Deepening My Understanding of AI/ML with Fast.ai and Duke’s AI PM Course

I recently started a personal project to sharpen my technical chops in AI/ML so that I can understand its capabilities and collaborate more effectively with my teammates. Since I first started studying the field as part of an ML-based project that I worked on in 2015, the state of the art has changed radically, so I’ve been curious to get up to speed.

The initial challenge was deciding what courses to start off with. As a moderately technical software product manager, I was looking for courses that gave a balanced blend of business applications and nuts-and-bolts implementation details. Finding courses with that profile proved to be difficult. Most of the MOOCs available online are either highly technical and targeted at aspiring ML researchers/engineers, or designed for non-technical generalists, with no math or code to show how things work under the hood.

The first course I took was Duke’s AI Product Management course, which is tailored for product managers who want to drive the development of AI-enabled products. The course was excellent, and provided a comprehensive beginner’s overview of ML/AI, covering topics such as the definition of ML/AI, the history of the field, the various types of models that exist, the different phases of the ML project lifecycle, and how ML models are built, trained, interpreted, deployed, and managed. I left the course satisfied that I had gotten sufficiently broad exposure to all of the key concepts and context that I needed to go deeper with my study.

After completing that course, I felt that a more technical course would help to prepare me to work more effectively as part of a real team. After researching several options, I decided to take fast.ai – practical deep learning for coders. This course is taught by Jeremy Howard, the founder of Kaggle and an accomplished academic in the field of machine learning. The course had gotten rave reviews on hacker news, and I was particularly attracted to its hands-on, learn-by-doing approach.

Fast.ai walks you through how to build real deep learning models with Python. In the first couple of classes, you start by implementing an image recognition model with fast.ai’s libraries and training data from Bing’s image search APIs. The course really piqued my interest by demonstrating how quickly the technology works out of the box with minimal configuration. The hands-on nature of the class helped me to summon the motivation to roll up my sleeves and work through some of the more demanding technical material, which Howard dives progressively more deeply into over the course of the class. Although Fast.ai’s content overlapped significantly with that of the Duke course, working through real examples with code deepened my understanding of the concepts that I was only superficially familiar with.

The most important lesson that I learned from fast.ai was that applying machine learning to real-life problems is a fundamentally different skillset than building new ML algorithms. Particularly in my role as a product manager, I think that it’s key for me to be aware of the range of models that exist, and understand their applications, capabilities, limitations, and trade-offs.
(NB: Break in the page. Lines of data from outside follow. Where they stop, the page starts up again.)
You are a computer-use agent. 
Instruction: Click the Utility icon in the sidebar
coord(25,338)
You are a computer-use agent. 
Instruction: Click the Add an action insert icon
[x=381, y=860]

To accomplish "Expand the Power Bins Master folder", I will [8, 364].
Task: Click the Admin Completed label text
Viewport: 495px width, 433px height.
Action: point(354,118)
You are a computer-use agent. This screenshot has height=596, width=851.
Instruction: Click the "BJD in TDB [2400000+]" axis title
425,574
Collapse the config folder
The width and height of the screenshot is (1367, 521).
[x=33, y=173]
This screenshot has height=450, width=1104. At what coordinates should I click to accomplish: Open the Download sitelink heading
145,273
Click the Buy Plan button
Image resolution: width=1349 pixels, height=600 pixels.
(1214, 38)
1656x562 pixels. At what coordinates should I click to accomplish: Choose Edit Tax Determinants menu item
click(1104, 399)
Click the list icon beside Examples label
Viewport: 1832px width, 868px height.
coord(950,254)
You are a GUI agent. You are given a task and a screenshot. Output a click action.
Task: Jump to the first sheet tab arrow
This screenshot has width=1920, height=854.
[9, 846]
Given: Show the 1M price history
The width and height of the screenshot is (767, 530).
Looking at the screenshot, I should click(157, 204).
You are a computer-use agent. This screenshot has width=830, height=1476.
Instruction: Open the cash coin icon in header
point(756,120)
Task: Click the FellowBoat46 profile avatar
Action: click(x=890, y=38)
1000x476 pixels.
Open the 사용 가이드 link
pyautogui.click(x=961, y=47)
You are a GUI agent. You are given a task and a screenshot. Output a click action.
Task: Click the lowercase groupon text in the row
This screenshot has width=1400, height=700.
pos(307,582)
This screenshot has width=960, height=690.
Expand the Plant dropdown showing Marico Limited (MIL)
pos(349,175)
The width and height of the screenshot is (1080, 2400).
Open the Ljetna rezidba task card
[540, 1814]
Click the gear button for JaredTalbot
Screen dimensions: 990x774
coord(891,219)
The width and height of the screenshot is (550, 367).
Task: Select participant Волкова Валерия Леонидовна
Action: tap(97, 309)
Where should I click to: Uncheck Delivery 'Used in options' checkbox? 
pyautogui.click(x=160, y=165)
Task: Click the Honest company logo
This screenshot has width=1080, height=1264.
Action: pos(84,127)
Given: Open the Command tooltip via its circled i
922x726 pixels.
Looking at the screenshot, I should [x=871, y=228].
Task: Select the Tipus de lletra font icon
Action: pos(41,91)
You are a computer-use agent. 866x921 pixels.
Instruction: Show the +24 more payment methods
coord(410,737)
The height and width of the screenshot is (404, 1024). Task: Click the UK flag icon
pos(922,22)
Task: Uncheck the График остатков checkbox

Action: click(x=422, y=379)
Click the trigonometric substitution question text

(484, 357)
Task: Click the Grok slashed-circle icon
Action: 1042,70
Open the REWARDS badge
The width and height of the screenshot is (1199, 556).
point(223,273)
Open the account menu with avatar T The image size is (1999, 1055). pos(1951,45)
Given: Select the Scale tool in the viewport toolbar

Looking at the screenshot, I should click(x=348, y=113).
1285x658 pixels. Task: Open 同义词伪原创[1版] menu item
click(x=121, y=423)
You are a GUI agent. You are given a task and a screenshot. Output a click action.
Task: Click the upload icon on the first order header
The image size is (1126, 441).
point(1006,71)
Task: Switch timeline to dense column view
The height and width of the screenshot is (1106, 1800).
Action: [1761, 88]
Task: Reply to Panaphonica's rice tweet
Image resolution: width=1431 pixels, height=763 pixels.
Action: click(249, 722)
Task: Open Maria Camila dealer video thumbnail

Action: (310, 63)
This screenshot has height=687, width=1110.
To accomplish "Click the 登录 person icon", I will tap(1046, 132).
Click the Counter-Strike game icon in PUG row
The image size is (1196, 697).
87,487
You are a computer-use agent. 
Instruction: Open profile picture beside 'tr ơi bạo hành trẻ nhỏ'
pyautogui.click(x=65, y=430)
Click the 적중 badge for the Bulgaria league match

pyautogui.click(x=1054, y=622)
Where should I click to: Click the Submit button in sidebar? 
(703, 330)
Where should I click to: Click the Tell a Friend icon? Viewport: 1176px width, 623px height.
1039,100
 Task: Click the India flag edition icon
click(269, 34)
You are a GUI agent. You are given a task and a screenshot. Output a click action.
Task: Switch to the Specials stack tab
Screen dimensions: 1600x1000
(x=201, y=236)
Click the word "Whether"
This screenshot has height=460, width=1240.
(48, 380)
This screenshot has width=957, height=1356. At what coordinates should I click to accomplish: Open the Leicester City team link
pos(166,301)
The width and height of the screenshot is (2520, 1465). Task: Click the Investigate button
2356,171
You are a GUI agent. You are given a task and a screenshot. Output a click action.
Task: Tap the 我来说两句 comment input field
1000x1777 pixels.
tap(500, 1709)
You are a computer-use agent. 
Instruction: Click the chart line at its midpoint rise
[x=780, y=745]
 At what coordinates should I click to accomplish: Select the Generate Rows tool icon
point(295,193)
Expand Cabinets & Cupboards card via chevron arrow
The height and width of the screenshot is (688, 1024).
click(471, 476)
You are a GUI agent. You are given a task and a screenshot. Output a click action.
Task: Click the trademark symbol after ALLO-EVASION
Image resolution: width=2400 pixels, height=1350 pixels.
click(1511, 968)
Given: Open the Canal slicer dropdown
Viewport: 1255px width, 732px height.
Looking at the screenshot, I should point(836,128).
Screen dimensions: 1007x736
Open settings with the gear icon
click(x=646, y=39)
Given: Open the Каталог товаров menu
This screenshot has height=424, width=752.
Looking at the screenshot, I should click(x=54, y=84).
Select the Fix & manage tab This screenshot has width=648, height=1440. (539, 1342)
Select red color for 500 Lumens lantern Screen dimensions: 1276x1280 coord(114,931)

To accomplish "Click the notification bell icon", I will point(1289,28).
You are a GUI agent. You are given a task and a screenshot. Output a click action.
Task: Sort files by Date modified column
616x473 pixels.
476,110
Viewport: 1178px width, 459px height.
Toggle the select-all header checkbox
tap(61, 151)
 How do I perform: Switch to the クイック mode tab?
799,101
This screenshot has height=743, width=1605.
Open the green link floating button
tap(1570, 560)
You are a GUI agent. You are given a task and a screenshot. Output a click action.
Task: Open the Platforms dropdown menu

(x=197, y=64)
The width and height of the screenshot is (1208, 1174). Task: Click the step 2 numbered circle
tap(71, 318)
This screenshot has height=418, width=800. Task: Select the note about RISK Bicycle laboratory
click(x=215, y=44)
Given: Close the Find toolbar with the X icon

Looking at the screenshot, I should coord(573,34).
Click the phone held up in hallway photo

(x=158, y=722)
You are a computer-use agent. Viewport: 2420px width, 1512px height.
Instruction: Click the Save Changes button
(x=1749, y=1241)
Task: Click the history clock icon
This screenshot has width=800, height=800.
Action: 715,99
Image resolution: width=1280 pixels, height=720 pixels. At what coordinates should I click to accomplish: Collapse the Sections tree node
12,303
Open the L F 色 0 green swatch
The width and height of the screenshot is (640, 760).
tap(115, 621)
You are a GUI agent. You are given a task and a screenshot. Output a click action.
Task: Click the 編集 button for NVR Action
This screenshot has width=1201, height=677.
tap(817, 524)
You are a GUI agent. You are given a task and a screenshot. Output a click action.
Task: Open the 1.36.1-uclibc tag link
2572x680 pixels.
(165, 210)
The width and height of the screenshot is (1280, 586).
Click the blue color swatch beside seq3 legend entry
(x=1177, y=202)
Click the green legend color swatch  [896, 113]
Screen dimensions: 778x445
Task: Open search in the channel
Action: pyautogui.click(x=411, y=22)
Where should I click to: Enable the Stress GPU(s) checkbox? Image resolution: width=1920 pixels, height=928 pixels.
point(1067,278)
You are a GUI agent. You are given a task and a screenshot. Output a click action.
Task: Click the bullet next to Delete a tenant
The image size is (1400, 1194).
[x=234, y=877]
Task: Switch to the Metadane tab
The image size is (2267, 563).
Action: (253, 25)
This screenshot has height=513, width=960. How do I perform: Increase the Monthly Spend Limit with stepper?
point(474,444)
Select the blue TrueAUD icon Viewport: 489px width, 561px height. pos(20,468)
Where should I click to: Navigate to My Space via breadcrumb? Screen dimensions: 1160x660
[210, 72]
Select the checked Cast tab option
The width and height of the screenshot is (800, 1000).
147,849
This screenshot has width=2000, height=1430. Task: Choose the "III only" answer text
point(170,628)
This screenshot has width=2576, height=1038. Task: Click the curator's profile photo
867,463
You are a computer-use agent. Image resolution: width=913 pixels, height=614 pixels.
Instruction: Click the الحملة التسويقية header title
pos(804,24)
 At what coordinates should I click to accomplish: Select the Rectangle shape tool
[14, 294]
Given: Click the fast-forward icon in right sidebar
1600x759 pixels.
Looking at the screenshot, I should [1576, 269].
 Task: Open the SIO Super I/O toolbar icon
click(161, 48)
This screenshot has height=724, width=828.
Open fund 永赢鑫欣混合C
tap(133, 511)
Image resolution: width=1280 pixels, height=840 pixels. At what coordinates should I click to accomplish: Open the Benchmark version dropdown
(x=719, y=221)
Here are a few of the other interesting lessons that stood out to me from these courses:

  • Transfer Learning: When it comes to images and language, there’s a ton that can be accomplished by taking a pre-trained foundation model like Resnet or LLAMA, and then fine-tuning them for a particular domain or application. So much of the heavy lifting that’s been done in terms of ML research has been packaged up to work right out of the box, so newcomers can build real, useful things surprisingly quickly.
  • The Subjectivity of Model Evaluation: Assessing the effectiveness of a model involves a lot of subjective considerations. For regression-type models, what’s better, a small amount of large errors, or a large amount of small errors? For classification models, what should be prioritized: recall, precision, or accuracy? For generative language models, what’s the ideal amount of “creativity” for the model to demonstrate?
  • The Reason for Separating the Verification Set from the Test Set: I always wondered why the validation set needs to be different from the test set. It’s because if you, as the builder of a model, can see how the model performs on the test set, then that constitutes a form of leakage because it biases you to tune the model in a way that overfits on the validation set. Even if the model itself can’t see the validation set, it can be indirectly trained on it vis-a-vis the person that has seen it, and that’s why there needs to be a separate test set that is hidden from both the model and the people building it.
  • Limitations in the State-of-the-Art: AI still can’t produce good literature. It’s pretty effective at writing short clickbait blog posts, but it just doesn’t have what it takes to produce the kind of character and plot development required for an interesting story.
  • Pace of Improvement in Recent years: Recent years have seen significant advancements in NLP models such as GPT4. This progress is expected to accelerate over the next few years due to increased investment in software and specialized hardware.